The Zombie Stack Exchanges That Just Won't Die
Given the probabilities of hash value collisions are MD5 hashes sufficient for ensuring file fixity? Or should SHA1 or SHA2 be used? Or, should folks be catching all three. I would be interested in both issues to consider for tamper resistance and for simply knowing if what I have is what I think I have.
Trevor Owens
If you only care about accidental data corruption: Any of those will do.
If there is a possibility of targeted attack: MD5 is broken, SHA1 weakened, SHA2 is doing very well. Note that SHA1 and SHA2 are completely different algorithms.
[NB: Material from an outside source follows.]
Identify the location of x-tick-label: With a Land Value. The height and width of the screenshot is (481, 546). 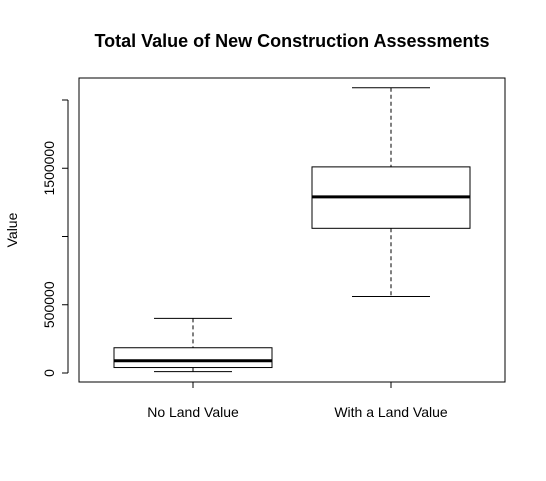
(391, 412).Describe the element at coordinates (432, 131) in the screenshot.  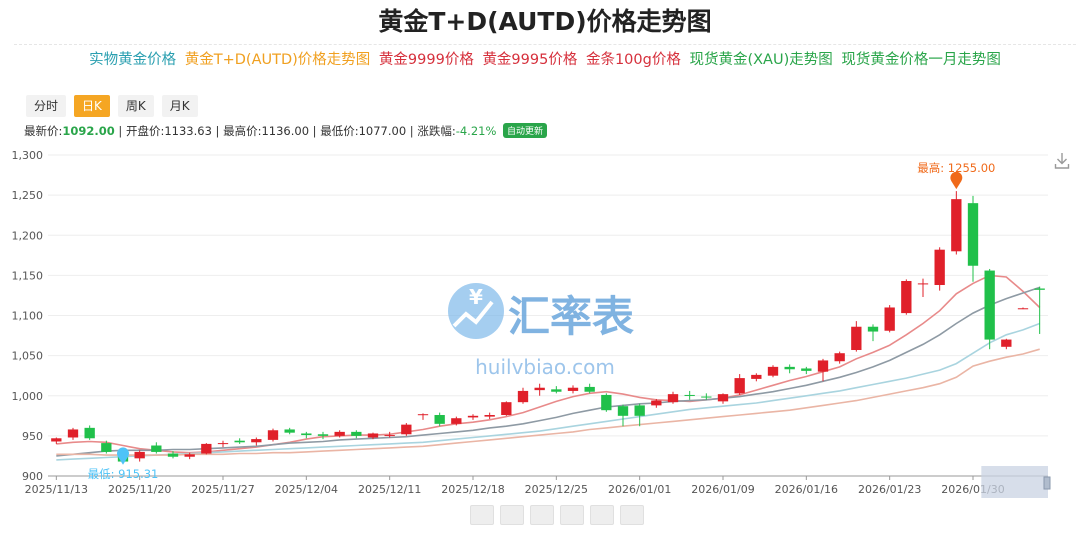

Also, if you're going to store LOTS of data (e.g. 2^70 files) then you need a hash algorithm which has at least 2X+20 bits due to birthday paradox.\ The X here is log2(number_of_files), so, for example, if the repo has 1 000 000 000 files (about 2^30), 2*30+20=80 bits of (good) hash is necessary to provide sufficient collision protection
Overall, I would use 256-bit SHA2 for next 100+ years.
For tamper resistance, using any two hash algorithms (even if one is broken) increases hack difficulty immensely. So calculating MD5 in addition to sha256 (because it is already widely used) should be more than enough.
MD5 is broken and SHA-1 will be crackable within five years (I especially like the speculation of using criminal organizations harnessing a botnet to crack SHA-1 cheaply.) Because archives help establish the historical records and have often be attacked/manipulated to alter that record, I don't doubt that digital archives will be the target of attacks to remove or alter that record as well.
Checksums will continue to be cracked over time, so digital preservation systems will need a graceful method to calculate new checksums for stored objects and store them in their database alongside past checksums. Retaining hashes from a variety of algorithms will also complicate the task of crafting a collision file.